"Homer has done his best to make the men of the Trojan war gods, and the gods men" (Longinus) Discuss this statement.
Troy is a heroic world, centred on the battlefield, where human worth is utmost and measured by the very warriors who dominate it. A place where "the spirits of death stand close beside us/ in their thousands" and the heroes compete with the ultimate risk to win glory, The Iliad is very much a poem about the grimness of mortality. Running along side this and occasionally dabbling in it is the world of the immortal and everything that is divine, the gods "who have their homes on Olympos". .
The gods are an integral pert of The Iliad, they not only provide the traditional mythological background but they also dictate the action of the poem. For instance in book fourteen, Hera deceives Zeus into sleep, which causes Trojan successes to be reversed and in book fifteen, Zeus reawakens and causes the Trojans to pursue the Greeks back to the ship once again.

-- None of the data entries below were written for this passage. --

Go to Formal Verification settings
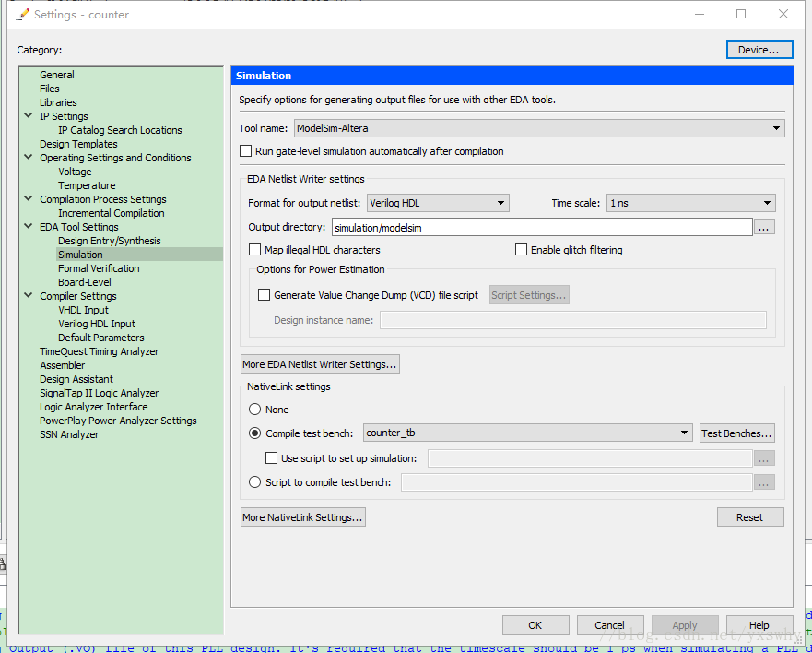This screenshot has width=812, height=653. [x=99, y=268]
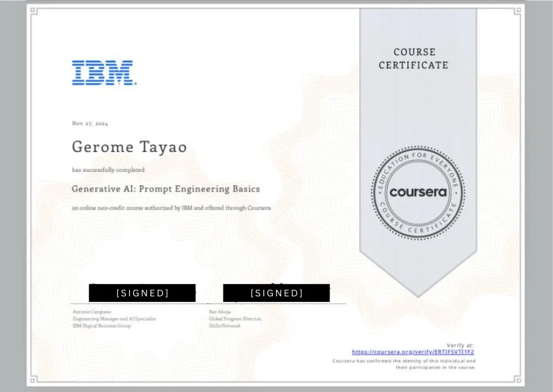Click the pointed bottom tip of gray ribbon
The height and width of the screenshot is (392, 553).
418,293
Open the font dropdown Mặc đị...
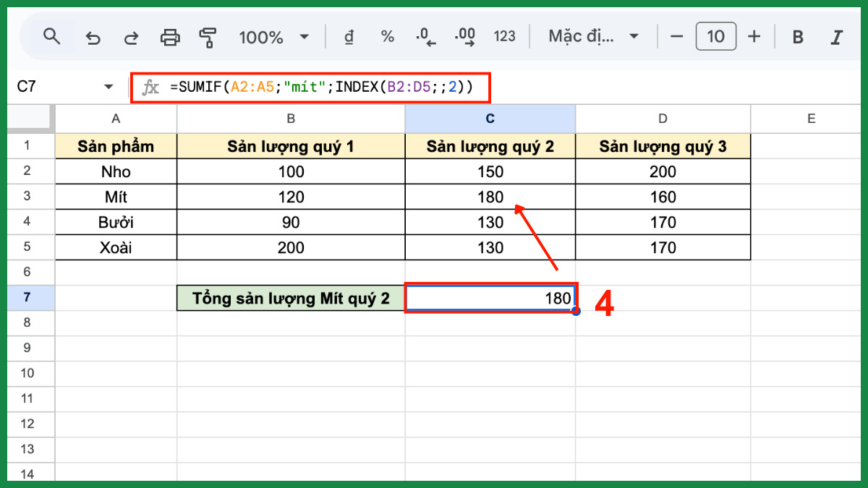The height and width of the screenshot is (488, 868). tap(593, 37)
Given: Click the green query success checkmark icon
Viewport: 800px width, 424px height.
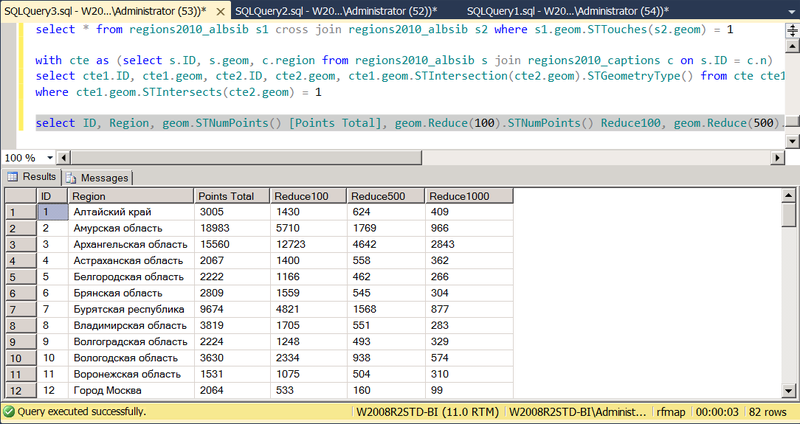Looking at the screenshot, I should pyautogui.click(x=9, y=411).
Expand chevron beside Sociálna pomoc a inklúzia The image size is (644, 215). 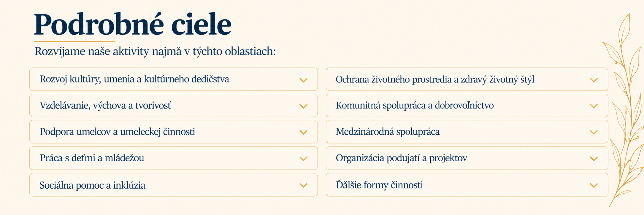click(303, 185)
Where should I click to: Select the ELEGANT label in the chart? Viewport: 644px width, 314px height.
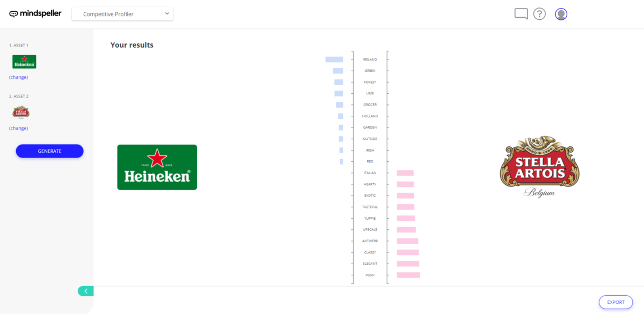coord(370,264)
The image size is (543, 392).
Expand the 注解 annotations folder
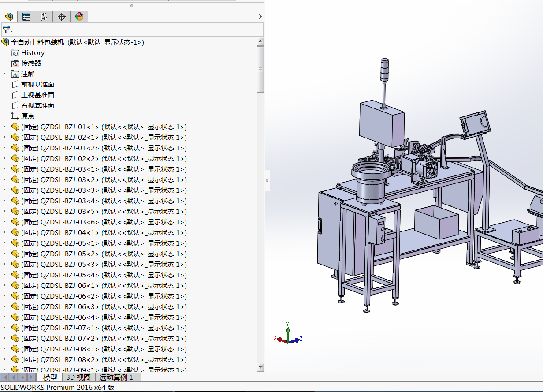[4, 74]
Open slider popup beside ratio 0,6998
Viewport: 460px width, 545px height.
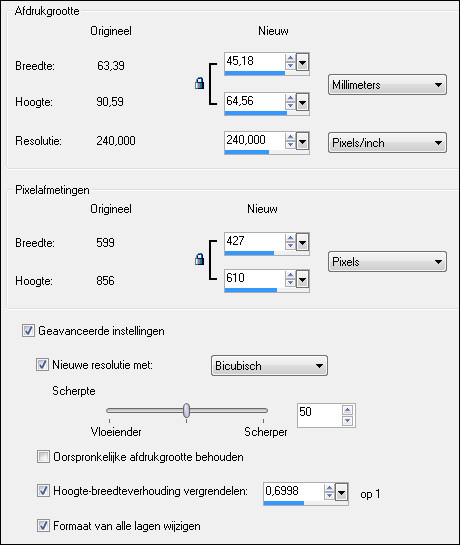(341, 493)
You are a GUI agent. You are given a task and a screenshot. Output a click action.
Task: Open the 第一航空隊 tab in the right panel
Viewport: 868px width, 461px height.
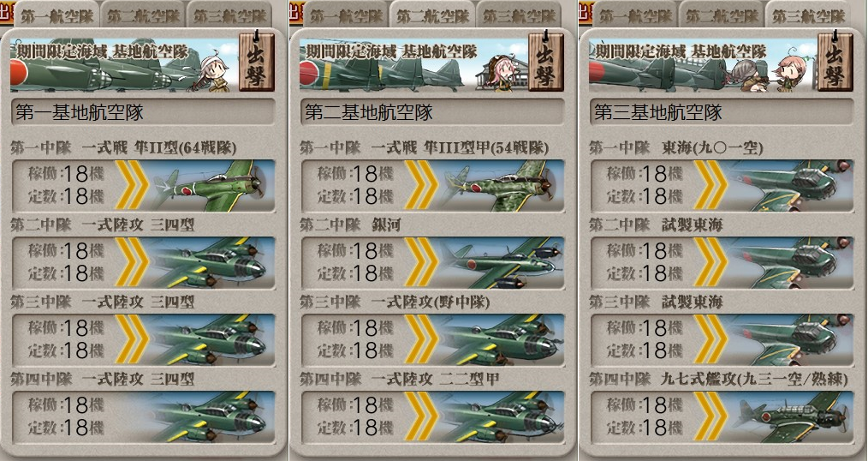pos(634,15)
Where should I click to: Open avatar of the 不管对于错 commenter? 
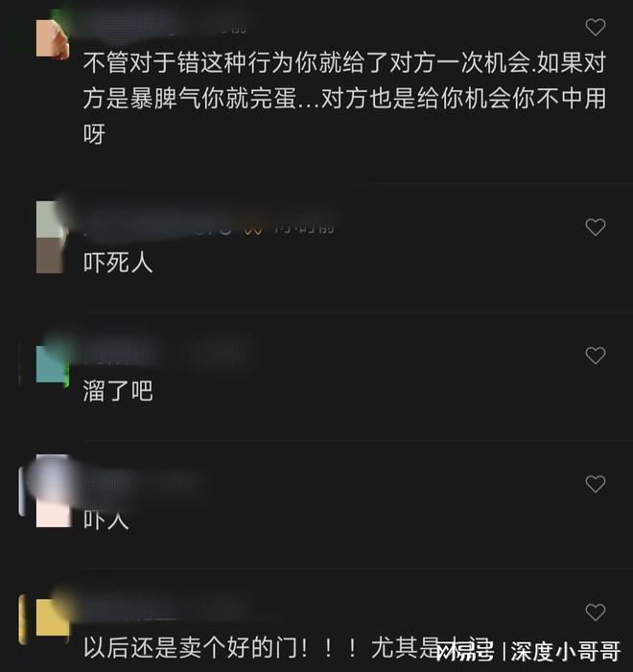click(x=53, y=38)
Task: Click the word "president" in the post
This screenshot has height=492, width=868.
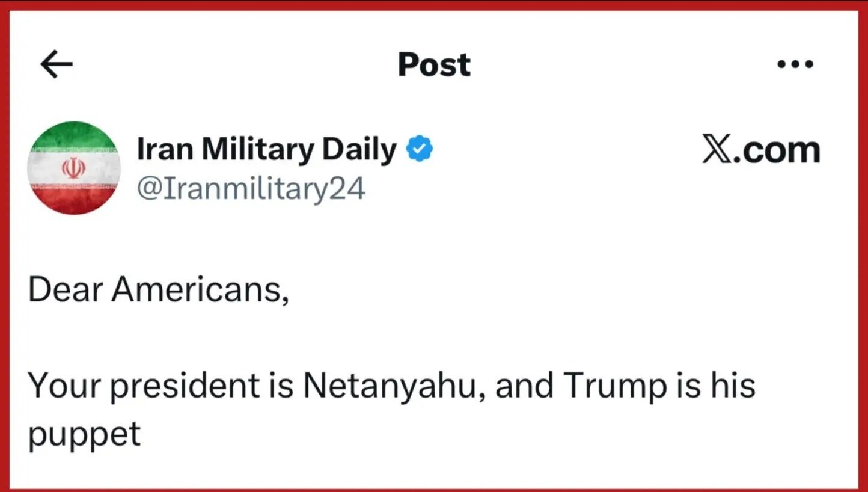Action: [185, 386]
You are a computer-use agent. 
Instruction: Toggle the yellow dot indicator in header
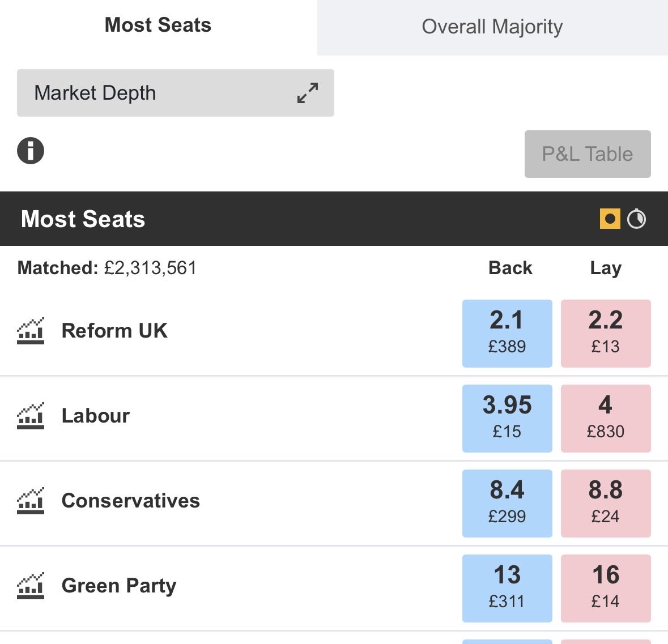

Also, scenes such as in book one where we see Zeus and Heras domestic carry on, add a much needed entertaining and comic dimension to the real battle ensuing on the mortal plane.
In general, I agree that superficially, Homer does "do his best to make the men of the Trojan War gods, and the Gods men". The gods are physically and socially similar to men, there is evidence that they share the same desires as men, for glory and also sexually. On a literal level there are the warriors epithets, "godlike" and incidentally there are those in the poem who are more "godlike" than others, the children of gods such as Achilleus, Aineias and Sarpedon.
In this essay I will discuss these points; however I do believe that Homer does not do this simply to exult the deeds of men to god like status or to demean the gods. Rather he subtly uses the similarities to highlight the essential difference between gods and men: this being the nature of the human condition.